• _Problem to solve_
Exactly the lines from the beginning of the listing below through the line that contains "[region] (730, 2490)" should be transcribed, and pictures must stay out.

=== Begin Enclosure ===

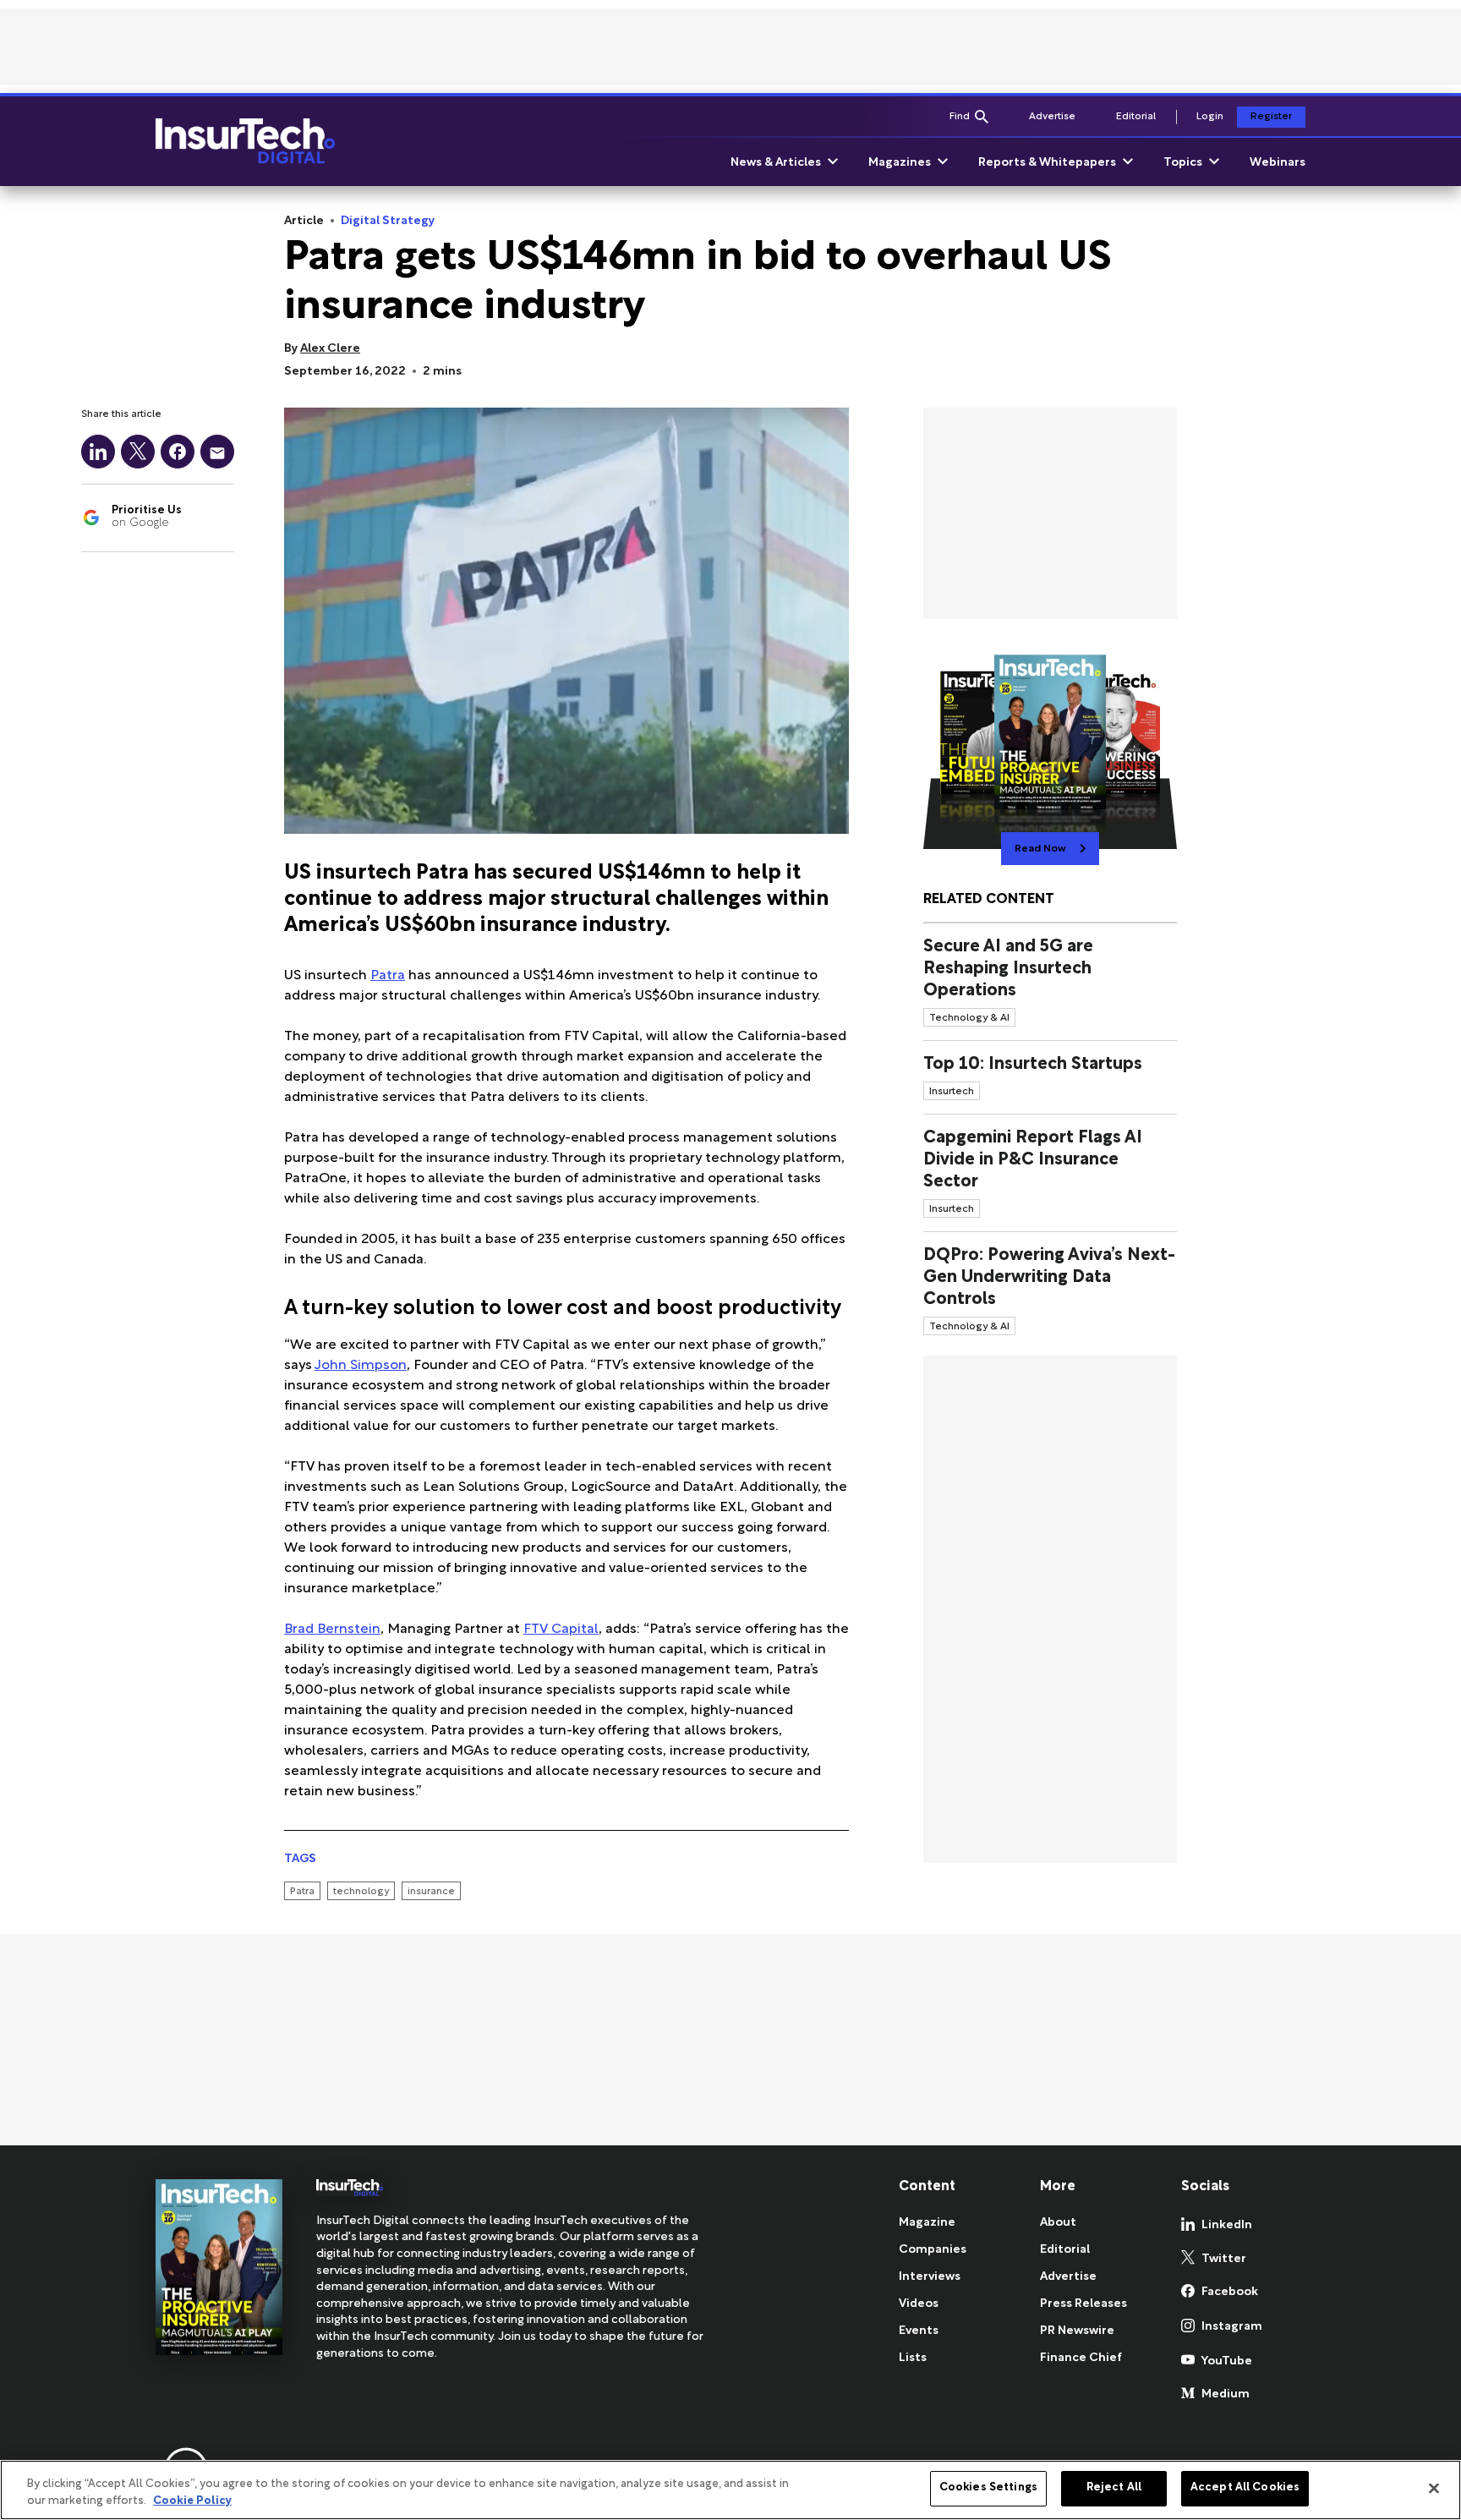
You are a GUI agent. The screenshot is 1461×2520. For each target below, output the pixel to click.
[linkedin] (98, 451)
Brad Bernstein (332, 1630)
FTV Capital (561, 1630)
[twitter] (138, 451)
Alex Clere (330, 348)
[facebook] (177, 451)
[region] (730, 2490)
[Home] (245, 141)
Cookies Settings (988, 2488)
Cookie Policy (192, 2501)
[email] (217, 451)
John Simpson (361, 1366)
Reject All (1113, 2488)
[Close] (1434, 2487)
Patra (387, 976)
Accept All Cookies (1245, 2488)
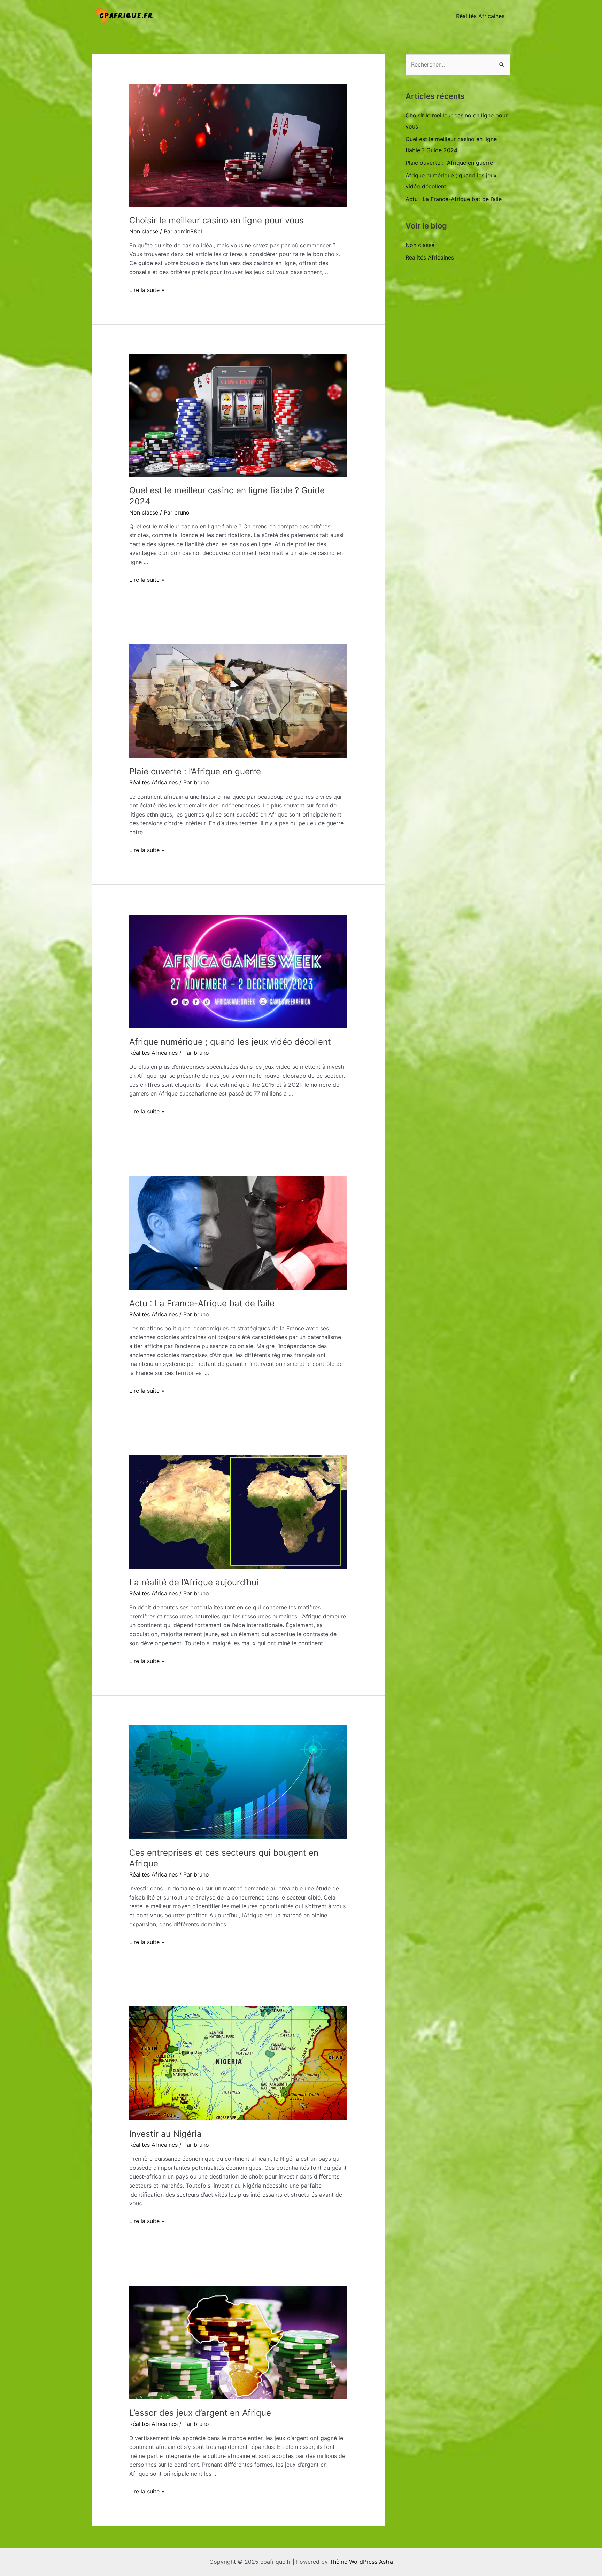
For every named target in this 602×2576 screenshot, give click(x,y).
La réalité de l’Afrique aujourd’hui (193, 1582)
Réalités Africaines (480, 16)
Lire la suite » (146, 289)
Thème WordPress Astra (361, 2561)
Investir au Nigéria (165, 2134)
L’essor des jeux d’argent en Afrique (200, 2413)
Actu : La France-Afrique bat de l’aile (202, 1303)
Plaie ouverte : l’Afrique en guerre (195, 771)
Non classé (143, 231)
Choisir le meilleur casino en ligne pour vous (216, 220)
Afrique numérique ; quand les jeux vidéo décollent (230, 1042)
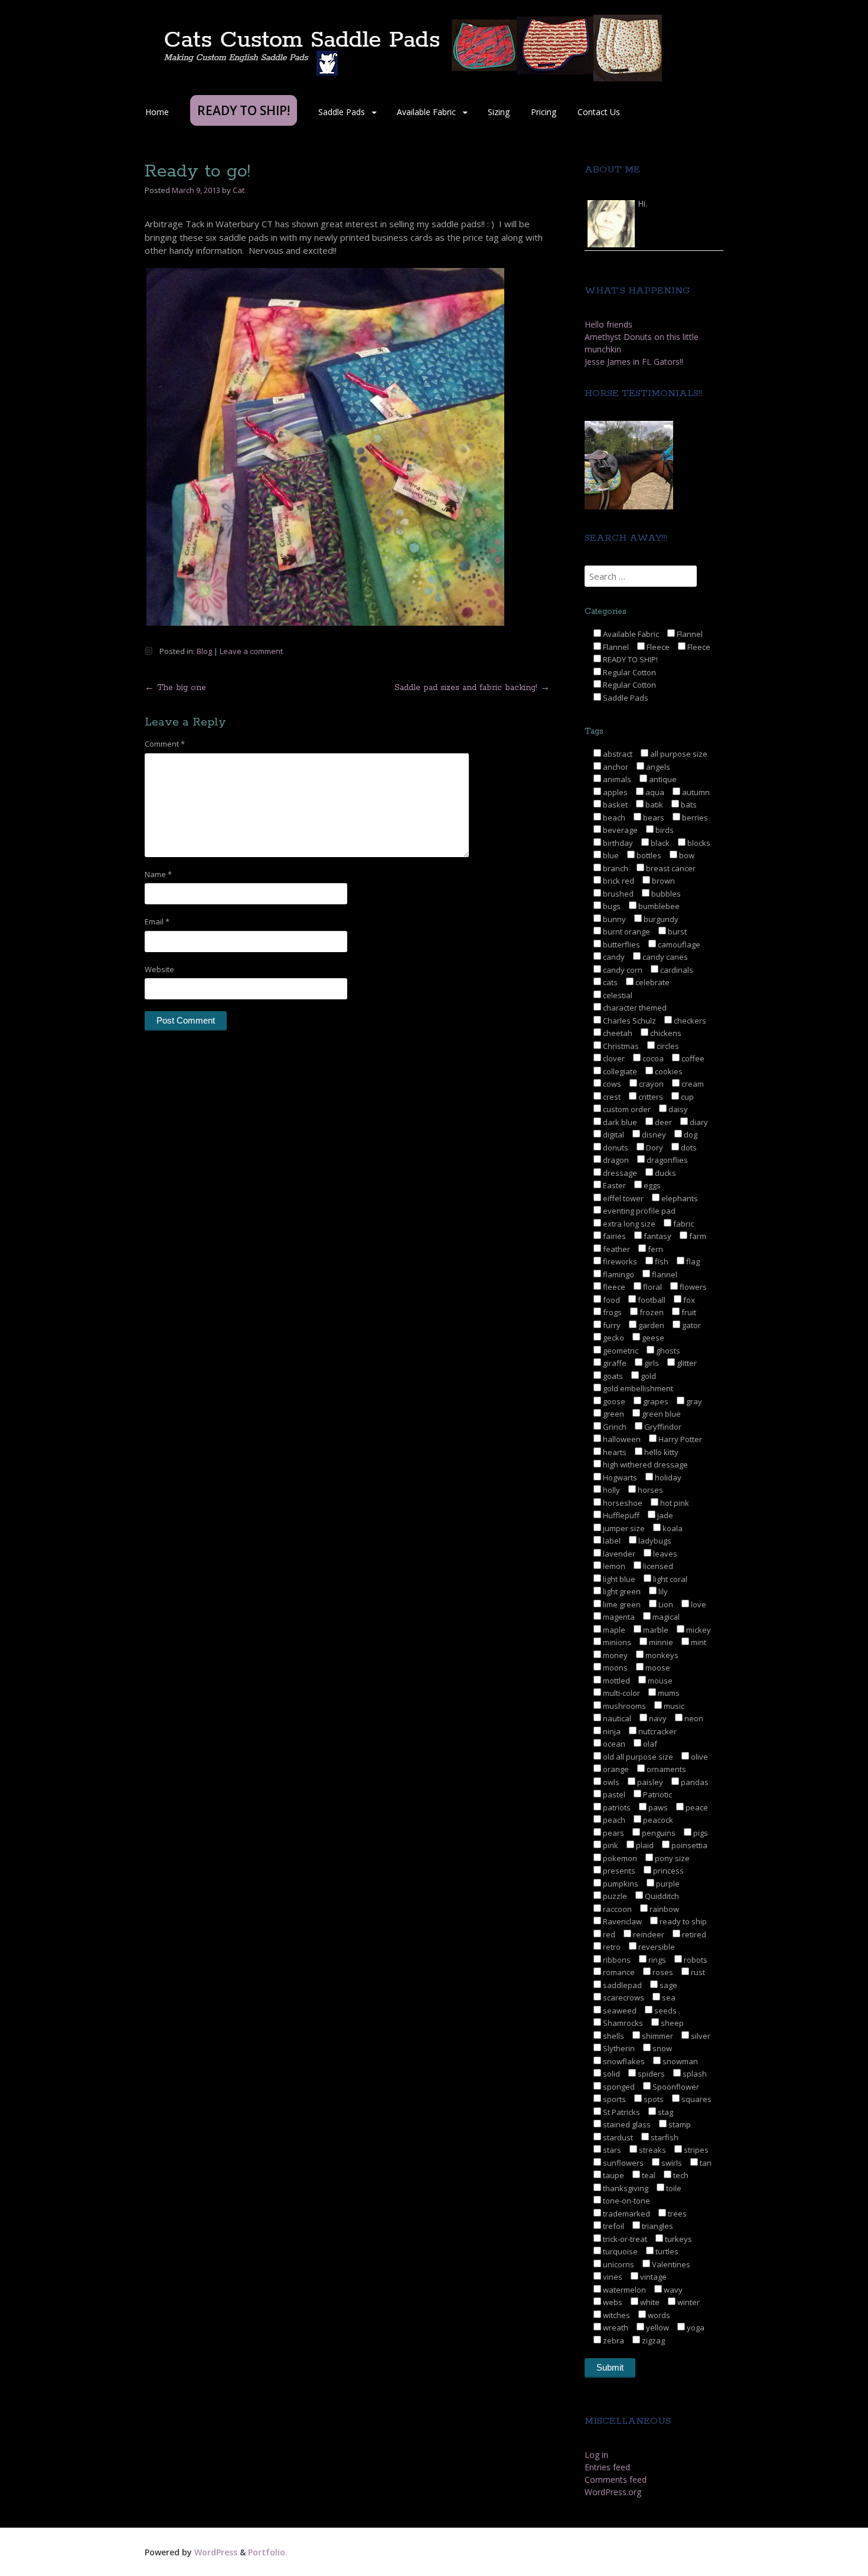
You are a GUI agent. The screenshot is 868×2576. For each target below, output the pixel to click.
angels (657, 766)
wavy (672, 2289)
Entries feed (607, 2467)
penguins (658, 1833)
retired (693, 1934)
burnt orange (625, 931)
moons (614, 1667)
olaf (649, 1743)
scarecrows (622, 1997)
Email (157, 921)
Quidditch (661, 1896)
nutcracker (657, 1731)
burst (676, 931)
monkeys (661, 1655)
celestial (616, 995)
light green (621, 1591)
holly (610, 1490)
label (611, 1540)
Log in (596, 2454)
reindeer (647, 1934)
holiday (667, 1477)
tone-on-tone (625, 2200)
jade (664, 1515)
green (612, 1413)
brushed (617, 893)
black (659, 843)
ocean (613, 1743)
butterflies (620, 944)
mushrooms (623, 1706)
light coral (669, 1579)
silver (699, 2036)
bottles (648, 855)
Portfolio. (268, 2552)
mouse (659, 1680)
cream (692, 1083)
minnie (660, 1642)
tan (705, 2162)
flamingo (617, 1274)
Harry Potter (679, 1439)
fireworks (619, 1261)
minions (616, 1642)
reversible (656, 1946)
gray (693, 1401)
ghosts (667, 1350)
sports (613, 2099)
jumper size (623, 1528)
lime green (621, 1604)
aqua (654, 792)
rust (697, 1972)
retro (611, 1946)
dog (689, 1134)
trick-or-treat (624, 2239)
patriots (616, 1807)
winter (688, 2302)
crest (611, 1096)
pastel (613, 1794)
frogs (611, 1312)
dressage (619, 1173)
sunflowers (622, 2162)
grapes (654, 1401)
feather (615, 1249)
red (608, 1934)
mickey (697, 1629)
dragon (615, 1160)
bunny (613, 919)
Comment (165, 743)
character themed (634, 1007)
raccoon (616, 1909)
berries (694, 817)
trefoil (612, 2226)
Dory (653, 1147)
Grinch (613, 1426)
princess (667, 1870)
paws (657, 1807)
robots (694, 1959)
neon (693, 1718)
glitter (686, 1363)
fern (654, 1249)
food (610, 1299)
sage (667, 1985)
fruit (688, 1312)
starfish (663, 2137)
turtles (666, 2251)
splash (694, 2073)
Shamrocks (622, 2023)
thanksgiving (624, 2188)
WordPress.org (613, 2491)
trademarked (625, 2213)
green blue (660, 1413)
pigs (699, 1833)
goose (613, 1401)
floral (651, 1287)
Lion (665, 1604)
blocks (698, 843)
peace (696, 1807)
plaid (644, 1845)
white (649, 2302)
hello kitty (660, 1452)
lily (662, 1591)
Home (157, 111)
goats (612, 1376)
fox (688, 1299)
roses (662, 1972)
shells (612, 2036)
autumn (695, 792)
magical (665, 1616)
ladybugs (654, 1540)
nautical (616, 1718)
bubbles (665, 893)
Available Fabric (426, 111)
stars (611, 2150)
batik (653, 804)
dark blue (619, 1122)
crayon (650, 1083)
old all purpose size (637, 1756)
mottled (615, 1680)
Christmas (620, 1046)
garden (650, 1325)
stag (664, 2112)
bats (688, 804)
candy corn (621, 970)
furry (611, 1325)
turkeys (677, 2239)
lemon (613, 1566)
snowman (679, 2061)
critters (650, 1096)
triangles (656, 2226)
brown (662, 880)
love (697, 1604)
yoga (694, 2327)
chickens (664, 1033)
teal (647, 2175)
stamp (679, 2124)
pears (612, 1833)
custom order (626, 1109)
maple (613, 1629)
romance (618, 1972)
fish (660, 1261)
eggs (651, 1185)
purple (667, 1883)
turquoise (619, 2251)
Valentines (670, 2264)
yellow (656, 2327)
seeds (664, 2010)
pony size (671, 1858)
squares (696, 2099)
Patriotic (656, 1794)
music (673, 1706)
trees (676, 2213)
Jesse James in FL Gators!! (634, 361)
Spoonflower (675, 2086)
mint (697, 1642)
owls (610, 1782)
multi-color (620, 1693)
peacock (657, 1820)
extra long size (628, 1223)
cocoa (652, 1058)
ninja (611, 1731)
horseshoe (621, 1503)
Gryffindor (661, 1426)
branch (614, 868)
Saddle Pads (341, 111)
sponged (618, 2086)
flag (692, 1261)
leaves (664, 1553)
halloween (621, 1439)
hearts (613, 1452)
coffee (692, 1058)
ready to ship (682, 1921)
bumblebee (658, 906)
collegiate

=== End Enclosure ===

• _Answer_
You are a GUI agent. The screenshot is 1461×2520. For each target below, output the pixel to click.
[linkedin] (98, 451)
Brad Bernstein (332, 1630)
FTV Capital (561, 1630)
[twitter] (138, 451)
Alex Clere (330, 348)
[facebook] (177, 451)
[region] (730, 2490)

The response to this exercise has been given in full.